Records of text and element locations
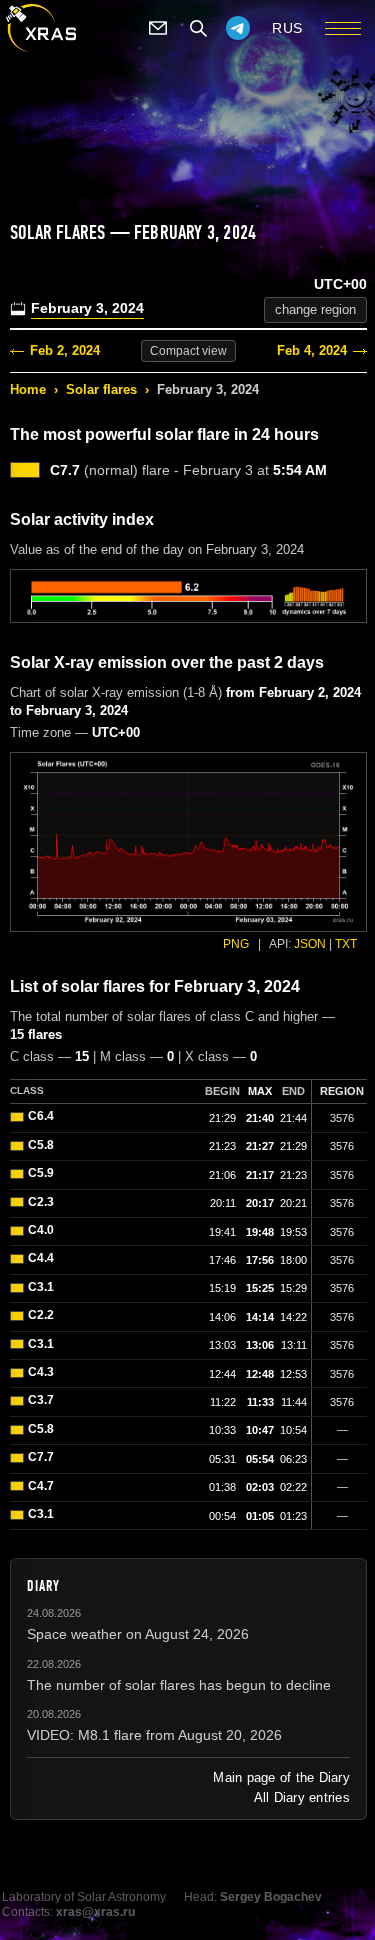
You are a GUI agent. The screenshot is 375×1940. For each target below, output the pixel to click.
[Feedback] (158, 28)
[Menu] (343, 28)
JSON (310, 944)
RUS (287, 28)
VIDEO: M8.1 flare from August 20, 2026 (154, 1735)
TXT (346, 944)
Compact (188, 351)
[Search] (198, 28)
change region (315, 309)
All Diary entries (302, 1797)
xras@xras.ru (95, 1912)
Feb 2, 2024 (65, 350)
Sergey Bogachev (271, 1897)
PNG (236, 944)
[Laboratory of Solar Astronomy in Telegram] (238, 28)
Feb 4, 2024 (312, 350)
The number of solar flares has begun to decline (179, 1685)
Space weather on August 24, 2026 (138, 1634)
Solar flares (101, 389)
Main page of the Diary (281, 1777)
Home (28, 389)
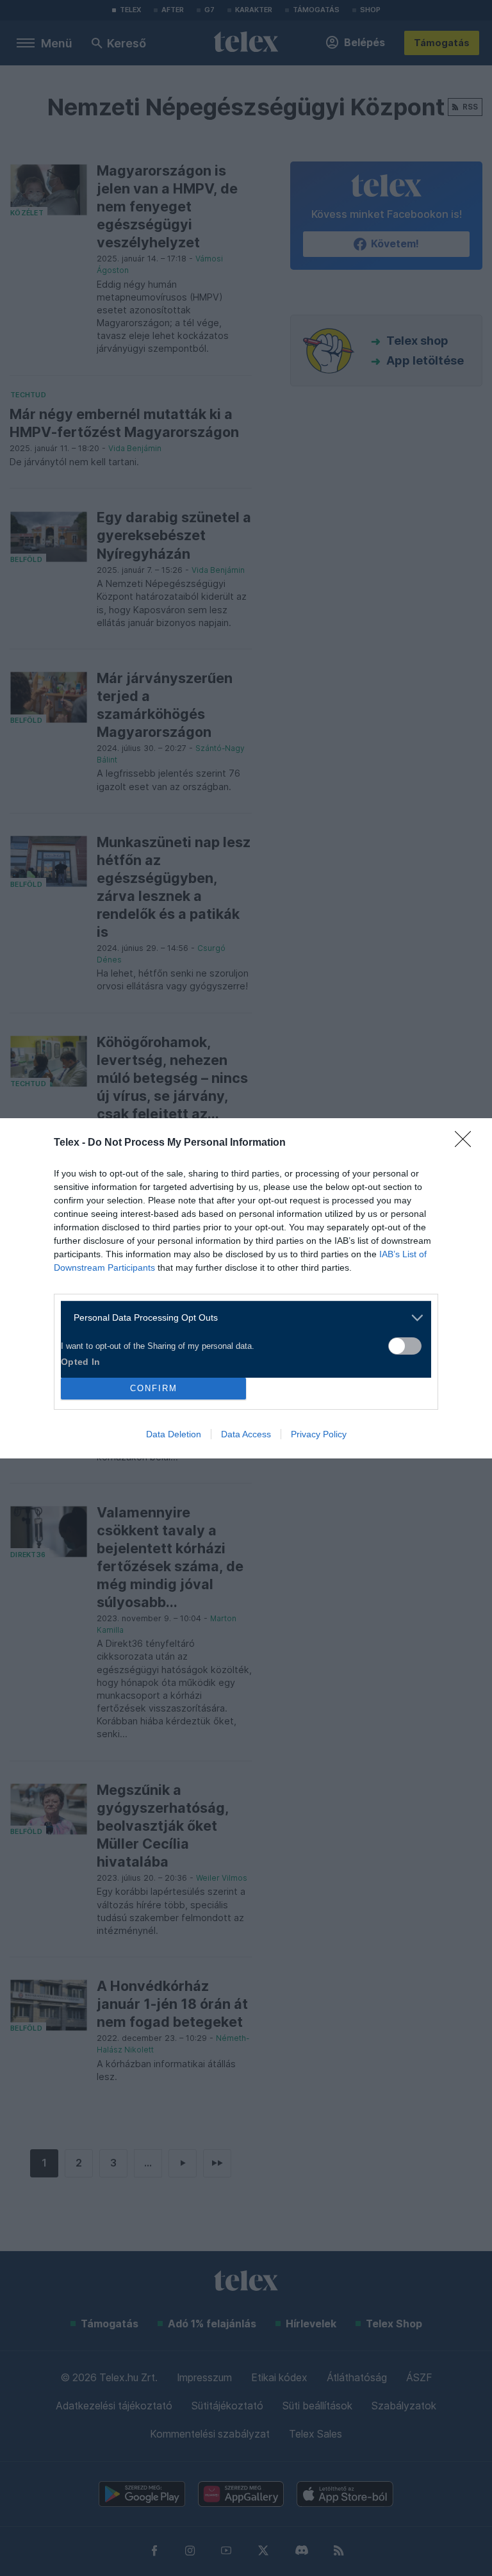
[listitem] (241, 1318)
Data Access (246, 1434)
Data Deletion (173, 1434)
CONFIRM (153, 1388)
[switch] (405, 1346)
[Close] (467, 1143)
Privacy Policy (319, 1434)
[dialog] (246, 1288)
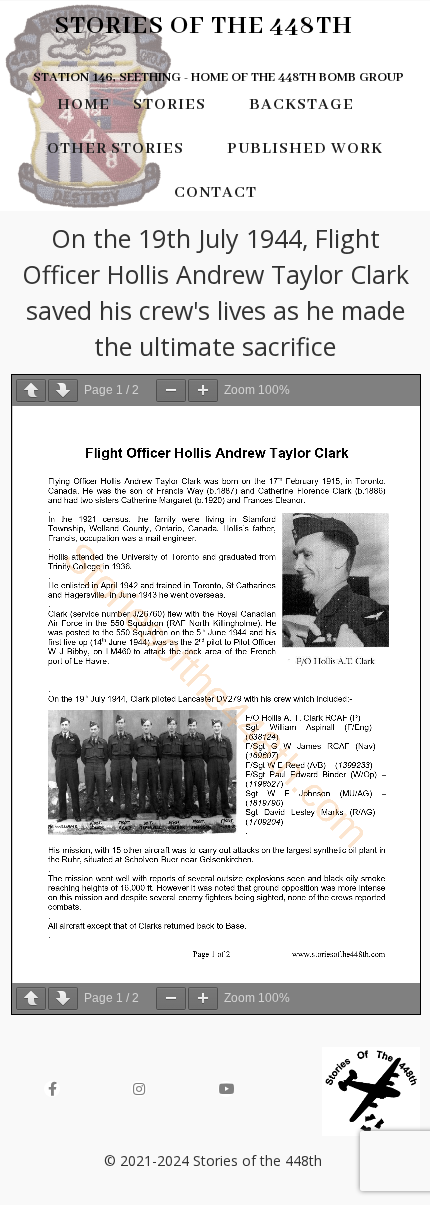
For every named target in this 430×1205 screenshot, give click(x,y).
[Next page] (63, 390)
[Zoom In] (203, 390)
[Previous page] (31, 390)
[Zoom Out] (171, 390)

WHAT IS NEEDED: Rewrite the records from the line containing "Compact (188, 351)" through the line containing "Solar flares (101, 389)", keeping each request's text unchanged and multiplying both coordinates in every answer by 1.5. Round each result to a whole number, with halves rounded up.

IN RESPONSE:
Compact (282, 527)
[Search] (297, 42)
change region (473, 464)
All Diary entries (453, 2696)
xras@xras.ru (143, 2868)
Feb 2, 2024 (98, 525)
Sergey Bogachev (407, 2846)
PNG (354, 1416)
[Laboratory of Solar Astronomy in Telegram] (357, 42)
Feb 4, 2024 (468, 525)
The number of solar flares has begun to decline (269, 2528)
Space weather on August 24, 2026 (207, 2451)
Solar flares (152, 584)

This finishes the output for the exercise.